Wednesday 27 May 2009

LAS SARDANAS:

All countries have a series of topics that give us an exterior image, ours is “bullfights and flamenco dancing”. Spain is quite a large country, large enough to hold important differences in cultures. In our region, Catalonia, we do not dance flamenco but the Sardana. We neither do bullfighting, but this is another matter....

The Sardana is a popular Catalan dance and is the traditional dance of Catalonia. It’s danced in a circle fitting rhythm and dynamics to the music of a “cobla” (a “cobla” is a popular Catalonian instrumental group of between ten and thirteen people that basically play wind instruments, but also percussion and string.) The first written references of the “Sardana” remount to 1552 although it’s origin is imprecise.

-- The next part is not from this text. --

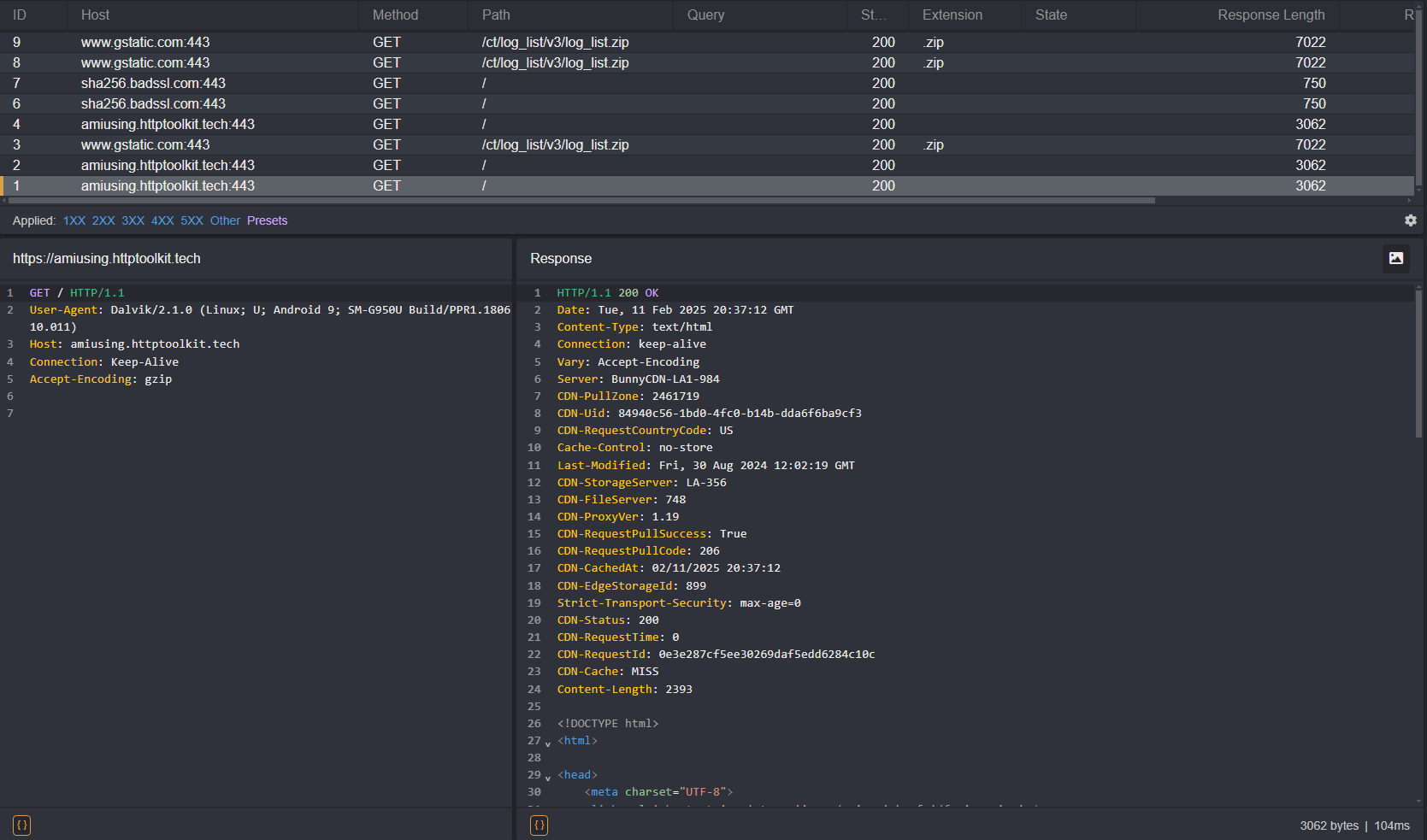Sort by the Response Length column header
This screenshot has width=1427, height=840.
tap(1271, 15)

An undetermined amount of dancers hold hands forming a circle, facing the centre, dancing in circles to the right and to the left. The components should preferably be couples of men and women, however just two people holding hands is enough to consider a “rotlanna”, circle, formed. The “Sardana” is not an excluding dance so any individual or couple can join the circle at any stage of the dance.

The music of the Sardana is played by a “cobla”, which generally consists of eleven musicians playing twelve instruments.

The “Sardana” was temporarily banned during Franco’s dictatorship as a national symbol.

Normally “Sardana’s are danced in the Church, village, or Town Hall Square’s of the Catalan Villages and towns, usually on the mornings of holidays or any normal Sunday.
Torroella de Montgrí, neighbouring village to l’Estartit, is traditionally a reference point to the Sardana, throughout Catalonia, having been the hometown of many renown compositors.